Task list:
1. How would you sum up the article on QED in two sentences?
2. Can you reproduce the part of the article on QED that opens with the words containing "QED, an AI assistant tool, evaluates" and closes with "with expert opinion."?

[[ Extract provided open ]]

QED, an AI assistant tool, evaluates the originality and validity of bioRxiv preprints, assigning them QED Scores. Researchers report that its rankings often align with expert opinion.
Along with running their labs, conducting research, and teaching, most scientists often spend unseen evenings and weekends scrutinizing data and crafting feedback as peer reviewers for scientific journals.
“Everyone would agree that the way science publishing works at the moment is far from ideal,” said Oded Rechavi, a molecular biologist at Tel Aviv University. “The bottleneck is the reviewing of the work or evaluating the science, which is just extremely difficult, and currently is done by good, willing people dedicating their time.”
The peer-review process can often be long and tedious, with publishing a paper taking up to 18 months after the initial submission.1 Partly frustrated with this, last year, Rechavi and his team created QED, an AI assistant for reviewing preprints. This would help researchers gauge the quality of a non-peer reviewed paper at a stage where traditional proxies like journal rank and citation count are not available.
Now, building on this, Rechavi and his team developed a metric called the QED Score to rank the validity and originality of findings in a preprint. Rechavi and his team used QED to derive this score from more than 57,000 bioRxiv preprints through blinded evaluations to identify the top one percent life science preprints published in the last year. Moreover, according to a white paper published this week, QED Scores of preprints offered a reasonable estimate of a paper’s quality, per domain experts.
“A lot of research [is] coming every day, and so we need some proxies for quality,” said Pedro Beltrao, a biologist at ETH Zürich, who was not associated with QED Science, Rechavi’s company that developed QED. “Right now, a lot of people just use the journal in which a paper is published as a proxy, and maybe this [QED Score] could be an interesting proxy,” he added. However, he said that such a reduced metric should not be used for the evaluation of scientific careers.

[[ Extract provided closed ]]
[[ Data for analysis open ]]

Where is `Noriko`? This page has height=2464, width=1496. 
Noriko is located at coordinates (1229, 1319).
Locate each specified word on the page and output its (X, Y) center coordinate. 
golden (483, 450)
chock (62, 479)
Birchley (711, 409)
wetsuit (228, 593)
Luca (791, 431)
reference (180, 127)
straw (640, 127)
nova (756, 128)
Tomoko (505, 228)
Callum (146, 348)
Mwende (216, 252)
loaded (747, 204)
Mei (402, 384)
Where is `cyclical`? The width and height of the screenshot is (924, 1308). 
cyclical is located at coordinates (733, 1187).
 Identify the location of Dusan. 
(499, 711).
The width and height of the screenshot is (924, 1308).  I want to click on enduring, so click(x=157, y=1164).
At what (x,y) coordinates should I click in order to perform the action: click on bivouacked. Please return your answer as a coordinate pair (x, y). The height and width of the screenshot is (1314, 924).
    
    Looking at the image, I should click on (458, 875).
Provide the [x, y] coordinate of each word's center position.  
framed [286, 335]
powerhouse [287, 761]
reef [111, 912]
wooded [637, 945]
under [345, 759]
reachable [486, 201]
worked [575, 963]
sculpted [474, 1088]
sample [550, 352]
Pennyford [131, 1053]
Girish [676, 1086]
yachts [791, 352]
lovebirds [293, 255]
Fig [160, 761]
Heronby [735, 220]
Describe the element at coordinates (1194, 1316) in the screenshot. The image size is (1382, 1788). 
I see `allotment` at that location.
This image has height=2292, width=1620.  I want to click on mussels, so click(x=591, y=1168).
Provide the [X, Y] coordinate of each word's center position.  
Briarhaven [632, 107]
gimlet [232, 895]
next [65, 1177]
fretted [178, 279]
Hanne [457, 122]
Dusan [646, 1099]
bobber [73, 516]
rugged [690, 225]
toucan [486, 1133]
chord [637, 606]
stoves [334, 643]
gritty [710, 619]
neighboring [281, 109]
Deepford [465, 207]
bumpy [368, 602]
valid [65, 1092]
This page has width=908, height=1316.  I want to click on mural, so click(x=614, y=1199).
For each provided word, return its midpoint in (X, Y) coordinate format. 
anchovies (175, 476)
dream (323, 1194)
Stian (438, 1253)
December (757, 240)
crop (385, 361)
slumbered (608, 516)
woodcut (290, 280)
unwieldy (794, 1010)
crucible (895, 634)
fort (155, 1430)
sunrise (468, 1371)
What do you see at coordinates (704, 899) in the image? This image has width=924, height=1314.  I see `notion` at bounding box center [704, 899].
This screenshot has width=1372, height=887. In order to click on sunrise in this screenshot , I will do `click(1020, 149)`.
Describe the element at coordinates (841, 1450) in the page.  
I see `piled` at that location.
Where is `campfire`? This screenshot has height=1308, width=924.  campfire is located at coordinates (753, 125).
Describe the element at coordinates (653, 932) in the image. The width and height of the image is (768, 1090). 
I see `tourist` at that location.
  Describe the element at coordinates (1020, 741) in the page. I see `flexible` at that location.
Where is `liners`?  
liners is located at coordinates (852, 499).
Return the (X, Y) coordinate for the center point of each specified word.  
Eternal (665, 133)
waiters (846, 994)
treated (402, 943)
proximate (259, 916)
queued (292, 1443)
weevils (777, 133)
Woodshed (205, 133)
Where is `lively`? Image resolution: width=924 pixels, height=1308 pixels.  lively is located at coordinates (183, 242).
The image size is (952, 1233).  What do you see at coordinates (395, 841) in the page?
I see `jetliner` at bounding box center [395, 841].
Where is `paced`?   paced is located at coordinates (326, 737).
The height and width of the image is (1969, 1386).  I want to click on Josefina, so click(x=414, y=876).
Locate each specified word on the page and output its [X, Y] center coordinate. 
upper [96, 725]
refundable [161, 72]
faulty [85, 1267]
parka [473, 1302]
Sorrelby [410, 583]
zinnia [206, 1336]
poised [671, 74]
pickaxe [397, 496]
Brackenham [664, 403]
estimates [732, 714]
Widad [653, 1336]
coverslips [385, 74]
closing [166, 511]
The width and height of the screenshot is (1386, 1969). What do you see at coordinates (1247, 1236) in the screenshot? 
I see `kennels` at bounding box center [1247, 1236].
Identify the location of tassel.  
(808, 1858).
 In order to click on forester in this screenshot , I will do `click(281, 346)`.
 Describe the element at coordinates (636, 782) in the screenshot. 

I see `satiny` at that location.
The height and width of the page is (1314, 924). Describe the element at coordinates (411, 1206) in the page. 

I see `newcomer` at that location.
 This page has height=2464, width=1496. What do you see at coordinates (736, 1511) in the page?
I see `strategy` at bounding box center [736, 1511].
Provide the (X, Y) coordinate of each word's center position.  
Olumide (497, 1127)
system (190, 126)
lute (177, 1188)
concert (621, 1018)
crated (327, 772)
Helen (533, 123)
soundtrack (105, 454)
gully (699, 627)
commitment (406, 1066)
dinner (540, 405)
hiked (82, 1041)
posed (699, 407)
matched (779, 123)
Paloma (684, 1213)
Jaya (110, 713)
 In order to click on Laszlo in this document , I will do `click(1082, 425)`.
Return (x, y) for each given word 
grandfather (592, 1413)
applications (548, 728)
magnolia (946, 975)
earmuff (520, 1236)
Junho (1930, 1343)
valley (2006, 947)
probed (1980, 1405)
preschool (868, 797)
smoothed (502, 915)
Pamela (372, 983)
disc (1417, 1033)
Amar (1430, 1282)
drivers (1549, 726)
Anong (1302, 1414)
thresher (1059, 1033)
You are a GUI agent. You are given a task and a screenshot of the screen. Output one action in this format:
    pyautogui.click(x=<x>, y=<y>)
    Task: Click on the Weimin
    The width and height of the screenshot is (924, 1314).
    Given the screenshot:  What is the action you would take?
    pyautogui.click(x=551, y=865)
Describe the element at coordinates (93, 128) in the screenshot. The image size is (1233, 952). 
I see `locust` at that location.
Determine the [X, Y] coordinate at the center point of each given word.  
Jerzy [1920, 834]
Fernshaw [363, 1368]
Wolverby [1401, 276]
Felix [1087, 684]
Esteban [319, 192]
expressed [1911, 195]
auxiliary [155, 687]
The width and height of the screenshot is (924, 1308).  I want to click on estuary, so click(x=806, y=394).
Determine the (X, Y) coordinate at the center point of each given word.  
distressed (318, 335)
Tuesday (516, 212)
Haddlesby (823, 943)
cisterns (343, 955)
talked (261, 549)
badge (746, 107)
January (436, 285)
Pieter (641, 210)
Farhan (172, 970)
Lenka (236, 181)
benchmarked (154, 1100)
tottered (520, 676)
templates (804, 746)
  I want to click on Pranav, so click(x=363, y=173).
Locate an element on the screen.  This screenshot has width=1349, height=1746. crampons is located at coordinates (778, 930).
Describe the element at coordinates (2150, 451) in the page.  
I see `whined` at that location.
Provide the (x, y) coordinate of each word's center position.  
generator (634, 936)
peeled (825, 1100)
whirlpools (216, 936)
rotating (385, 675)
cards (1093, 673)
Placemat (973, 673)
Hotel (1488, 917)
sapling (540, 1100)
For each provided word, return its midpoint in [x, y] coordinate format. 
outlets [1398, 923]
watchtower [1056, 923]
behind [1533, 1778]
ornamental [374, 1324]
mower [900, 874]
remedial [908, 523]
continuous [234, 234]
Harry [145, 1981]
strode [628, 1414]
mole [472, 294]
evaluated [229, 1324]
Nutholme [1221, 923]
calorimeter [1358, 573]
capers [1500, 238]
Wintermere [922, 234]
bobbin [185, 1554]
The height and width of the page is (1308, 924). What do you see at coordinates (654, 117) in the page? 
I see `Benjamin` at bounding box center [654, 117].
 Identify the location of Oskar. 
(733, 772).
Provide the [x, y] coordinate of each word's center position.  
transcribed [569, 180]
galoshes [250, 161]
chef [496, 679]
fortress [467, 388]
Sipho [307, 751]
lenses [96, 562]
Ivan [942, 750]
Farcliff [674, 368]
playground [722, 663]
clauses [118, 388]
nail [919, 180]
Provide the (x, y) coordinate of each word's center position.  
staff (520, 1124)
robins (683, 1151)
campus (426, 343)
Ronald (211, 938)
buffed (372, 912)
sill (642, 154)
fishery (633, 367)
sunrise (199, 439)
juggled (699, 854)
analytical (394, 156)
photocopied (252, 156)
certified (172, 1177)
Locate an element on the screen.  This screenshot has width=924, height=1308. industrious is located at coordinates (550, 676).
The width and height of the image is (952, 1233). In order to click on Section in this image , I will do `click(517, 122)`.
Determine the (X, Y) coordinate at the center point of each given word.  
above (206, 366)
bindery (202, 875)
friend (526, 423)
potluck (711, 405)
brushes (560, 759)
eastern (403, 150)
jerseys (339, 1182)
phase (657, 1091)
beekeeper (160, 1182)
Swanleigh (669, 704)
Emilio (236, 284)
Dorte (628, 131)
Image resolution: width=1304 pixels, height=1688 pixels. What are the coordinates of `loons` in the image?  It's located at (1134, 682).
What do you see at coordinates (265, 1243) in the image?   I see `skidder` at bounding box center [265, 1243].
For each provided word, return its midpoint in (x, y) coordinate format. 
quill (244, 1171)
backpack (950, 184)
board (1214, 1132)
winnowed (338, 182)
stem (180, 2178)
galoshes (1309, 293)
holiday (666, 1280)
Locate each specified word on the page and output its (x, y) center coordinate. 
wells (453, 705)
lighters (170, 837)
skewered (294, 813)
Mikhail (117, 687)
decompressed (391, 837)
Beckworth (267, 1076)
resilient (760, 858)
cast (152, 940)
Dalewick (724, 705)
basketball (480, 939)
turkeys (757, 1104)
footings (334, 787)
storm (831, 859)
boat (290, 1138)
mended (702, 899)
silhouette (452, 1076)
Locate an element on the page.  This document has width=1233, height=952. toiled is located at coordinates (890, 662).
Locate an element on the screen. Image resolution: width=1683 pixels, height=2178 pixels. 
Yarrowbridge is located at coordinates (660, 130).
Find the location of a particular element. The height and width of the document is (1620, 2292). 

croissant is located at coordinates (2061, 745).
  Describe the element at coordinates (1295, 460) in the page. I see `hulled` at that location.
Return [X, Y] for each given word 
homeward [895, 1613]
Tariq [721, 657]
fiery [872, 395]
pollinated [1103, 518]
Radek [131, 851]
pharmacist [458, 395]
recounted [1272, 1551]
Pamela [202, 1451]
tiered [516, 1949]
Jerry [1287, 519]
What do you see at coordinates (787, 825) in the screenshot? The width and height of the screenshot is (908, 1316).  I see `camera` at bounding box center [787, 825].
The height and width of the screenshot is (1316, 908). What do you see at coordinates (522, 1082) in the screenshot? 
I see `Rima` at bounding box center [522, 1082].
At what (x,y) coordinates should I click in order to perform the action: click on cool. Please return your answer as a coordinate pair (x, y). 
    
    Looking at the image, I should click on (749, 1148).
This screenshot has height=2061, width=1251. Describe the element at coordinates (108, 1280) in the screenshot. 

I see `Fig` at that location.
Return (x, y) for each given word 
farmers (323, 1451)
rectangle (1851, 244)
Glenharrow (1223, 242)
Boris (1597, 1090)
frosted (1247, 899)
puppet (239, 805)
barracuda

[[ Data for analysis closed ]]

Responses for each task:
1. Oded Rechavi and his team created QED, an AI assistant for reviewing preprints, and then developed the QED Score, which they used on more than 57,000 bioRxiv preprints to rank validity and originality and identify the top one percent of life science preprints from the last year. A white paper reports that domain experts found the scores a reasonable estimate of a paper's quality, and Pedro Beltrao said the score could be an interesting proxy but should not be used to evaluate scientific careers.

2.
QED, an AI assistant tool, evaluates the originality and validity of bioRxiv preprints, assigning them QED Scores. Researchers report that its rankings often align with expert opinion.